Reports until 17:00, Monday 03 March 2025
H1 ISC (CAL)
elenna.capote@LIGO.ORG - posted 17:00, Monday 03 March 2025 (83144)
New calibration only accounts for some of the range difference

Our range is lower than usual, and it appears that the overall DARM noise changed somewhat coincident with the calibration update (see log 83088). The calibration update has improved the calibration accuracy at some frequencies and worsened it in others, namely, calibration error below 40 Hz has reduced from +-4% to within 1%, but calibration error above 50 Hz has increased from within 1% to 2-3% (I am eyeballing these values off the plot in the linked alog).

I took Jeff's calibration transfer functions from the linked alog and I applied them to the GDS-CALIB_STRAIN_NOLINES channel from a time just before the calibration update and a time after. I used our new range difference calculation method to compare the range from before the calibration change to the range after.

Method:

I chose a "before" time, when the GDS CLEAN range appeared to be around 160 Mpc and an "after" time from this past weekend. I used times that started after 3 hours of lock to ensure we were thermalized. I was careful to look for times with no large glitches, and used median averaging to calculate the PSDs.

before time = 1423272193 (Feb 10 12:22:55 PST)

after time = 142495718 (Mar 2 05:26:08 PST)

I exported the transfer functions shown in this plot (**when exporting, I noticed that the refs used for the phase got mixed up, I believe the blue phase trace corresponds to the black magnitude trace and vice versa**). For the "before" time, I used the black trace labeled "Pre-calibration change" and for the "after" time I used the red trace labeled "Post GDS TDCF Burn-in".

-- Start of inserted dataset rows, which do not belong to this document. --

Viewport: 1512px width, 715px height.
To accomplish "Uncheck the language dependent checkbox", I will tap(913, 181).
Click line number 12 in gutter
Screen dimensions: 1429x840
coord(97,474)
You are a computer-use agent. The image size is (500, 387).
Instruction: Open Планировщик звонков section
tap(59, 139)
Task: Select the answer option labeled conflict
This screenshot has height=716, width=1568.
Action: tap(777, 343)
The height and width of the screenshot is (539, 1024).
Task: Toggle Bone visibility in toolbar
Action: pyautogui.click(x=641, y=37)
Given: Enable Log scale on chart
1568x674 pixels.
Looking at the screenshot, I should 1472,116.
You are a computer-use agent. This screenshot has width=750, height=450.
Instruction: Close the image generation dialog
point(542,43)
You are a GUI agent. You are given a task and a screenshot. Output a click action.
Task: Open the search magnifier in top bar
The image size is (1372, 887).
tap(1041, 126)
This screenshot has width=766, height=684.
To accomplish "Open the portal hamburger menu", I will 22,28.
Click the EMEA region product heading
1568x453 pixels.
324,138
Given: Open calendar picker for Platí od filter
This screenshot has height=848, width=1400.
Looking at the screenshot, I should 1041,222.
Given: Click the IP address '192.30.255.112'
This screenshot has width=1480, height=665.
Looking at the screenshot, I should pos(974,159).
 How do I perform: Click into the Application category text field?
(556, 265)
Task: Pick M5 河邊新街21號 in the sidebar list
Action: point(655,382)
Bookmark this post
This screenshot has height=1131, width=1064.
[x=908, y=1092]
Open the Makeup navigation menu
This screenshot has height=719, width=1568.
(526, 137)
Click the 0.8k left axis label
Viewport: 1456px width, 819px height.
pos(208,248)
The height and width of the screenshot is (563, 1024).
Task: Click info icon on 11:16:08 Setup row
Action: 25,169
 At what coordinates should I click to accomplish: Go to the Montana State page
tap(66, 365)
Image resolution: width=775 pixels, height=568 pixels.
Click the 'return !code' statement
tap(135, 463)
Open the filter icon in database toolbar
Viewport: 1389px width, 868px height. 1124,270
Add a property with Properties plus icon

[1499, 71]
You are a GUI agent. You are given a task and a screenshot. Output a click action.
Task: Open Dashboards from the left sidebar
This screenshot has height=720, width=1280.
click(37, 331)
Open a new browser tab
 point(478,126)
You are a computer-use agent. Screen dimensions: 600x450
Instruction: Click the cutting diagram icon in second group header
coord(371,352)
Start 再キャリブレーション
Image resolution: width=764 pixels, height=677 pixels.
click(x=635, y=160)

I pulled 30 minutes of data from the times listed above, and used GDS-CALIB_STRAIN_NOLINES for my calculations.

The "uncorrected" data is simply GDS-CALIB_STRAIN_NOLINES * 4000 m (that is, calibrated strain converted into meters with no Pcal correction)

The "corrected" data is (GDS-CALIB_STRAIN_NOLINES * 4000 m) / pcal transfer function, where the pcal transfer function is the R_model / R_true exported from the DTT template above.

The PCAL transfer function is only well-measured from about 9 Hz to 450 Hz, so I cropped the PSDs to those frequencies. Finally, I used the normalized range difference method to calculate the cumulative range difference between the before and after calibration update times for both the "uncorrected" and "corrected" data.

Results:

I believe these results indicate that there is excess noise present in DARM that is unrelated to the calibration change, see first attached plot. I converted the result into a percent difference, because the overall Mpc units refer to the integrated range from only 9-450 Hz, so it's not really comparable with our sensemon range calculation. This plot shows that the range increased about 0.5% between 30-50 Hz, which is present in both the uncorrected and corrected calibrated strain. However, above 50 Hz, the range is worse, and it's here where the difference in the old and new calibration is also evident. Without applying the pcal correction, the range is lower is by nearly 2%, but only about 1% with the pcal correction.

Since this is a frequency dependent effect, it is difficult to say what our overall sensmon range would be if we still had the old calibration and/or we didn't have this excess noise. However, I think it is fair to say that our excess noise has reduced our range by about 1% and the new calibration by another 1%.

I also added a plot that compares these two times, the first is GDS-CALIB_STRAIN_NOLINES * 4000 m and the second is (GDS-CALIB_STRAIN_NOLINES * 4000 m) / pcal transfer function.